Discord has generally never worked with the OBS Virtual Camera without some messing about under the hood, but the long-used technique that many of us have relied on with each Discord update ceased to work with 0.0.266 (and in fact broke the application). By digging around a bit on here, I managed to cobble together a method to restore virtual camera compatibility in this latest version of Discord.

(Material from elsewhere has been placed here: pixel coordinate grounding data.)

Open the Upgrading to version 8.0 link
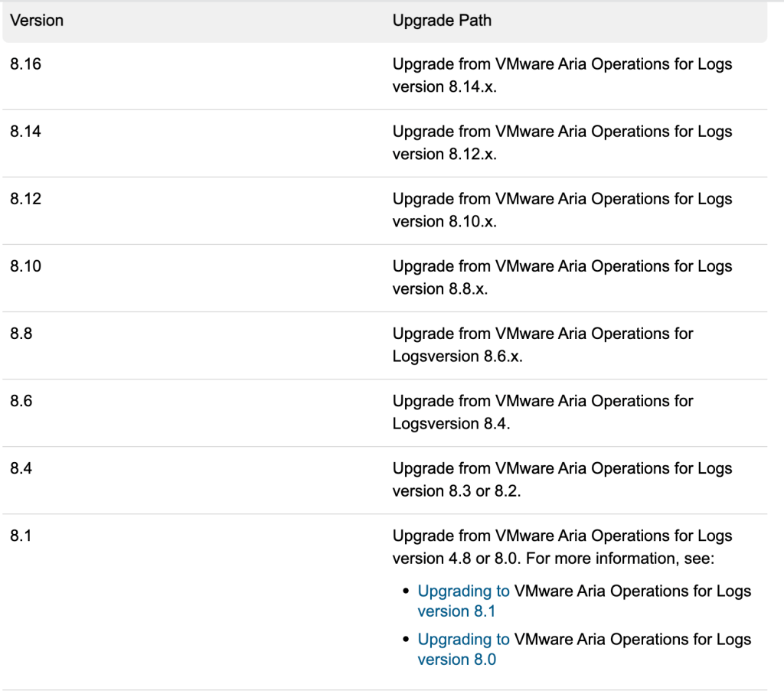 (463, 640)
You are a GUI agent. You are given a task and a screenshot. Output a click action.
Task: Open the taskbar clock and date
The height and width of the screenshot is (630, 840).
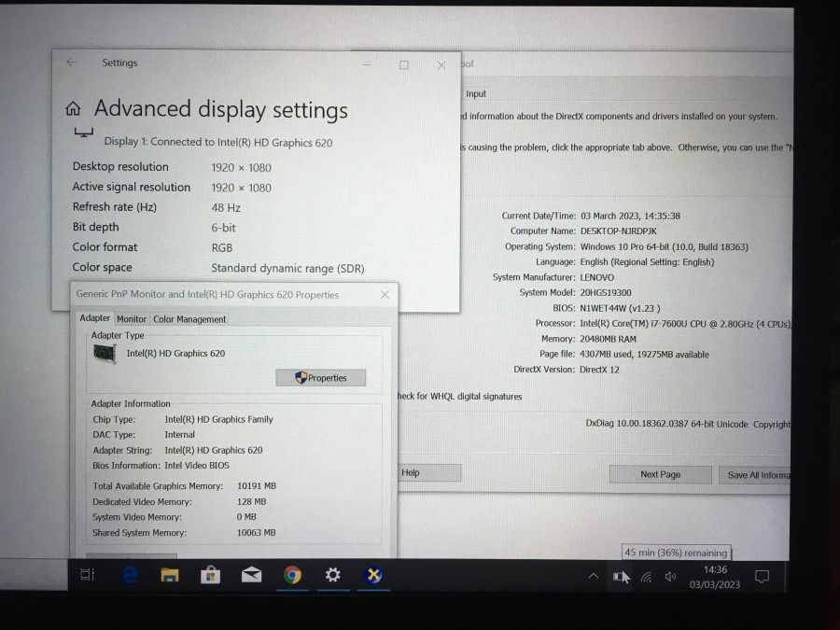(x=714, y=576)
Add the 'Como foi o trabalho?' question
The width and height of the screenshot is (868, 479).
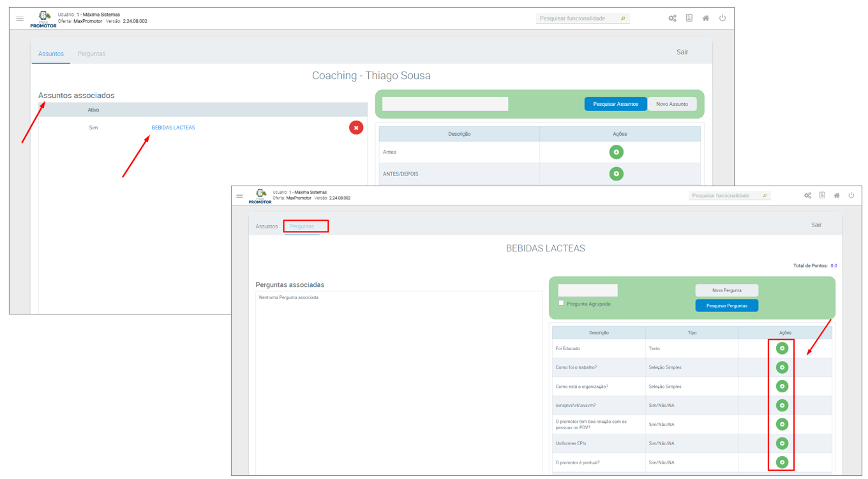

I was using this post about the M1-native Discord Canary as a template: https://obsproject.com/forum/threads/obs-virtual-cam-to-discord.133437/post-555299

So these were the two commands I used for Discord 0.0.266 (which I think is now Canary? It seems to be a Universal app with Intel and M1 code, and it's what you're given if you now try to download Canary):

codesign --remove-signature /Applications/Discord.app/Contents/Frameworks/Discord\ Helper\ \(Renderer\).app
codesign -s - /Applications/Discord.app/Contents/Frameworks/Discord\ Helper\ \(Renderer\).app

Discord then launches properly, and OBS Virtual Camera once again shows up in my Voice & Video preferences.

Hope this helps!


----------



## CertifiedNoob1337 (Mar 22, 2022)

Thank you so much for this bruh, I was searching all around the internet for days & even made posts up on reddit trying to figure out this problem. This worked 100% and I can now see my OBS pop up as one of the options, thanks man I really appreciate it


----------



## rscullyvt (Mar 22, 2022)

Thanks. This worked for me on 2 separate M1 Macs. Much appreciated.


----------



## stevied (Oct 12, 2022)

Just in case anyone was wondering, the codesign commands also works on Intel macs.


----------



## infoXczar (Dec 11, 2022)

Welp, this fix has worked reliably with new versions of Discord since March, but as of today OBS virtual camera is not visible in the latest Discord (it was working two days ago) and the attempted fix yields this new error:

/Applications/Discord.app/Contents/Frameworks/Discord Helper (Renderer).app: internal error in Code Signing subsystem

Anyone got any ideas? (P.S. tried with sudo as well, same error)


----------



## infoXczar (Dec 12, 2022)

Never mind, turns out it was due to a change in how macOS handles security settings in Ventura, and I found the useful tidbit here: 






						Wiki - MacOS Virtual Camera Compatibility Guide | OBS
					

A list of programs this is currently compatible with. Please note that this list is not complete. Also note you have to fully restart the program you are using to recognize the …




					obsproject.com
				




The important bit is "On Ventura and above you may get a permission denied when signing. If you get this you need to open System Settings, Privacy & Security, App Management and give permission to your Terminal program. Alternatively, move Discord.app to your Downloads directory, modify it there and then move it back to Applications."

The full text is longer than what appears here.